Data items:
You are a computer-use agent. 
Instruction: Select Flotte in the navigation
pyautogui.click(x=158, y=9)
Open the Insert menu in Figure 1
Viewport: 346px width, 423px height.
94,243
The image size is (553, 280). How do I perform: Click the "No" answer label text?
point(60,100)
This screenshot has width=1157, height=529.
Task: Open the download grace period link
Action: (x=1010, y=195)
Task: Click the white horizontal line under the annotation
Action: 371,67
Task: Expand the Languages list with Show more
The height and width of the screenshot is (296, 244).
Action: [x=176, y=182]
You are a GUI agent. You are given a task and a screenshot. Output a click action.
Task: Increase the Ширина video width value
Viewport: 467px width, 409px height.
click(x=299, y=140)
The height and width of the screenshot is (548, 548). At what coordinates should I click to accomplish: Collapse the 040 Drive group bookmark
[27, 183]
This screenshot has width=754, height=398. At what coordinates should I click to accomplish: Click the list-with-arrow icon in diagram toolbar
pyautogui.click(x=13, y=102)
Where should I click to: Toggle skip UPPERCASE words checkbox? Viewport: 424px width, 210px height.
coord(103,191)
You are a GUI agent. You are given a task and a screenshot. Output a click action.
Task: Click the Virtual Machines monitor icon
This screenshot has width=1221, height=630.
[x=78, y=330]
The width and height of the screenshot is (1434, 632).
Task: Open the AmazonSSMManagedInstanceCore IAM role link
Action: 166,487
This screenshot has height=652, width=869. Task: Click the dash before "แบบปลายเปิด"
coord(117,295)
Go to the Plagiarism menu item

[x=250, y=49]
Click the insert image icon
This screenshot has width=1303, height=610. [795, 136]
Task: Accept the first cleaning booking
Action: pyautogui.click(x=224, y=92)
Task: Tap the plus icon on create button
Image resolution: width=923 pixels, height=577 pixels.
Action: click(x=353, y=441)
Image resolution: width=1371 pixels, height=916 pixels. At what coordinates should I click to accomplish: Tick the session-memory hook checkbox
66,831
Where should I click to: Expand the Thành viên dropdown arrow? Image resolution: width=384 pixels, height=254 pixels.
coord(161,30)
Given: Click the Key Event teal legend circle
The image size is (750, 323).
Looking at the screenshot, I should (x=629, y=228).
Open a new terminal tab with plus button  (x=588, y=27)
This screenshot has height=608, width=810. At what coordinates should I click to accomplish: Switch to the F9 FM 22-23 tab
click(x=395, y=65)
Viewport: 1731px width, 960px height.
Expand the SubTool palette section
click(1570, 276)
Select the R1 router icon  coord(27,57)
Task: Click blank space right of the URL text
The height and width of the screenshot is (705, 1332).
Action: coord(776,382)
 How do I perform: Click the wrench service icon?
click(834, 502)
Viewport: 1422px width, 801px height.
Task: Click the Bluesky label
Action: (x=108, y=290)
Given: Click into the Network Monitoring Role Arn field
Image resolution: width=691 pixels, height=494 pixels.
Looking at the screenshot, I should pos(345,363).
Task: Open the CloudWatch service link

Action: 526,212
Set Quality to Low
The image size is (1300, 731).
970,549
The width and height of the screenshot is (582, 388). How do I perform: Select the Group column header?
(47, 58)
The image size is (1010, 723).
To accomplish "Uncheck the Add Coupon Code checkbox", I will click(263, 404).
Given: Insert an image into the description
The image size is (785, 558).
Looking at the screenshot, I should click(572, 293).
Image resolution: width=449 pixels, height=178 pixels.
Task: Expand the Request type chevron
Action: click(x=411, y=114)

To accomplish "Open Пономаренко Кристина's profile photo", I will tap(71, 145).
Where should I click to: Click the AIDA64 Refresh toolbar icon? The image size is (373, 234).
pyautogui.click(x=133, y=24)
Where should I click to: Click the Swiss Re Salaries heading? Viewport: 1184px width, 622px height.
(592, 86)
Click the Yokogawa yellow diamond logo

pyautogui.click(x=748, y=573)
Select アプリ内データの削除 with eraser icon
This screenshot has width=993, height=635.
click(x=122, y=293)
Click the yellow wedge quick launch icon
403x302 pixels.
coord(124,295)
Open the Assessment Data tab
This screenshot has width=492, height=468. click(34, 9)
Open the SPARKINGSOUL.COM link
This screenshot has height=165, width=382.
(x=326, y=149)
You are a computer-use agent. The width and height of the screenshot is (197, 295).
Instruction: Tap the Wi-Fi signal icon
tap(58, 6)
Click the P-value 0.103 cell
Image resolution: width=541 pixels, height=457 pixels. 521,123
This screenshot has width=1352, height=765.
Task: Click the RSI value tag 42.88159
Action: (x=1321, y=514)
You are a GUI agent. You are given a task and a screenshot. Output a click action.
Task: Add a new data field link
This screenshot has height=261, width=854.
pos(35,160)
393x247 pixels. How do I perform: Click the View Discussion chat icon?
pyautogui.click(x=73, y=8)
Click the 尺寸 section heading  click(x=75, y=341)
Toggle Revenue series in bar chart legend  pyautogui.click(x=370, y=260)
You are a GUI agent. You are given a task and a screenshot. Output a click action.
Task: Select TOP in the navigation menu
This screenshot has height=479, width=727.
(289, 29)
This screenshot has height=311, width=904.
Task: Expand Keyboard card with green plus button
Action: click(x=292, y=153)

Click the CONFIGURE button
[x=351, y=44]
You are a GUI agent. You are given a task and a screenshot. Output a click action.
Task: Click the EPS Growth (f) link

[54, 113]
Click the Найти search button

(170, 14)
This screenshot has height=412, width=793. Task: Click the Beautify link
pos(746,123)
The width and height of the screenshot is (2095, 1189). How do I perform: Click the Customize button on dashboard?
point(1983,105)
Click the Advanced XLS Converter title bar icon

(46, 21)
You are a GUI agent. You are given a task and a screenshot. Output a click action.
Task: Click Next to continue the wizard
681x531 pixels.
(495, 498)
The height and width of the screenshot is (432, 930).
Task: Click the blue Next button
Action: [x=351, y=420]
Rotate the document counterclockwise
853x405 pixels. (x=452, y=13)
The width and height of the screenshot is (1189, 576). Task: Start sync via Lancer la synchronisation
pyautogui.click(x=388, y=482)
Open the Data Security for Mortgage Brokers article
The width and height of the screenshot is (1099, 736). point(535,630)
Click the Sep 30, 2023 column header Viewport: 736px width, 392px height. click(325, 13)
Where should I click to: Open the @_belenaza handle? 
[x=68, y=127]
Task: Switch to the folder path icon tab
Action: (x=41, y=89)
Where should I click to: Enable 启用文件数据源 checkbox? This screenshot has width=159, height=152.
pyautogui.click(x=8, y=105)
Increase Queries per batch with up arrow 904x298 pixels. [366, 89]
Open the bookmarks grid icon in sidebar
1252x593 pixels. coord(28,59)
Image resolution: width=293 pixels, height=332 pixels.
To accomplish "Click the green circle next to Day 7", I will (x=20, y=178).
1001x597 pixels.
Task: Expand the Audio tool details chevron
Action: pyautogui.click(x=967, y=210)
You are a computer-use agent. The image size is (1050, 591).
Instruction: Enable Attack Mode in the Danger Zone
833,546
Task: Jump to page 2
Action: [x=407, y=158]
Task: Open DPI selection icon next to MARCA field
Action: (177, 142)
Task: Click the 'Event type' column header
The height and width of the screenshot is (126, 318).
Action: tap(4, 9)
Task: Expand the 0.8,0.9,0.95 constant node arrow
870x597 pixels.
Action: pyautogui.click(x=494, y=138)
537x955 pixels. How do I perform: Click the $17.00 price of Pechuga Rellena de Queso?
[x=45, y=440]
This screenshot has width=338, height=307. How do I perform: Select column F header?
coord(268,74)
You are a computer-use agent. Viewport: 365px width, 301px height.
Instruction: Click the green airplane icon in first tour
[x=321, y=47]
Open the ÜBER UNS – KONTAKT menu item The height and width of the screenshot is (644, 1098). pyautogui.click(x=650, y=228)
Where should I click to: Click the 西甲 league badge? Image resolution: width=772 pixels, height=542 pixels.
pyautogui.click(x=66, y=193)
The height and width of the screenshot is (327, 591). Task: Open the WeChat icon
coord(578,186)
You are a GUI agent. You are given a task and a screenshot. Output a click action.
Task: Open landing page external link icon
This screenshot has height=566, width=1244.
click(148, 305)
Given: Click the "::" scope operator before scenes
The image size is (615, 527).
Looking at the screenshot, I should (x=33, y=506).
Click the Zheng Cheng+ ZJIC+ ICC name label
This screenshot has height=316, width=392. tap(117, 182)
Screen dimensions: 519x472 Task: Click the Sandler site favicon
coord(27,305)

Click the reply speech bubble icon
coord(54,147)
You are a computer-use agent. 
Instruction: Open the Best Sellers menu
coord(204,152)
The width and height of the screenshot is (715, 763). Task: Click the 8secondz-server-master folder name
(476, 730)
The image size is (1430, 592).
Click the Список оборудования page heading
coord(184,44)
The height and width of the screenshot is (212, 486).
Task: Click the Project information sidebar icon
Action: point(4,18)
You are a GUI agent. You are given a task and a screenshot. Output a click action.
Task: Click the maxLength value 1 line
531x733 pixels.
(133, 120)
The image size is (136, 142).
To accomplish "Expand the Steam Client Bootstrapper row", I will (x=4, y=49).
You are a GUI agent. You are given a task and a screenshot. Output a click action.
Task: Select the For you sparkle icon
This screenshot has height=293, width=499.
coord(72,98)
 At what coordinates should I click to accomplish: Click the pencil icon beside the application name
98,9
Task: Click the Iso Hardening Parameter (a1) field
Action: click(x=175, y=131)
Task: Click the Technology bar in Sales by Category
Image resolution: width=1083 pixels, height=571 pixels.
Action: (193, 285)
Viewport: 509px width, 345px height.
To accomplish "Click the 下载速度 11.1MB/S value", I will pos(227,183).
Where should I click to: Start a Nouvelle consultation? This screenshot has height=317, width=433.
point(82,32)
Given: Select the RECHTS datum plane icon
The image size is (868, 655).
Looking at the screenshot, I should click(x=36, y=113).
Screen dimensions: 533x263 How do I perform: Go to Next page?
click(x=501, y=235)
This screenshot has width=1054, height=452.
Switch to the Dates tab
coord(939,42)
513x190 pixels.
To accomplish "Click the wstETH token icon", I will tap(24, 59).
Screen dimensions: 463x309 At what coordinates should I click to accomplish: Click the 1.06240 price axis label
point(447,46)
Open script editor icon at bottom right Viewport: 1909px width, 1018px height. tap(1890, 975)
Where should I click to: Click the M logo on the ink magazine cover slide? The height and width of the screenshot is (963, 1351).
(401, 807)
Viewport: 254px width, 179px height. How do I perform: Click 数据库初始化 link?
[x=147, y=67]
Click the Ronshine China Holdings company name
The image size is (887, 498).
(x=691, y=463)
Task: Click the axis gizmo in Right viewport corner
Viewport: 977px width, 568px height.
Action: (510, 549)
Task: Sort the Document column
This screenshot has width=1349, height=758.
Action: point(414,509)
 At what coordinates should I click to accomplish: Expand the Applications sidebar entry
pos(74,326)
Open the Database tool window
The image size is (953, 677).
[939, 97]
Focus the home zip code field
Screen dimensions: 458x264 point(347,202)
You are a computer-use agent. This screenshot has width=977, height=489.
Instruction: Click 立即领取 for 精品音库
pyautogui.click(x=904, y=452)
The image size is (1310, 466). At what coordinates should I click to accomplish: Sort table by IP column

▸ THE TASK
Take the lines above from the one containing "The image size is (1300, 731)." to the one containing "Given: Insert an image into the description" and retype them exactly, both ends included, with nothing added.

▸ ANSWER SPACE
The image size is (1300, 731).
970,549
The width and height of the screenshot is (582, 388). How do I perform: Select the Group column header?
(47, 58)
The image size is (1010, 723).
To accomplish "Uncheck the Add Coupon Code checkbox", I will click(263, 404).
Given: Insert an image into the description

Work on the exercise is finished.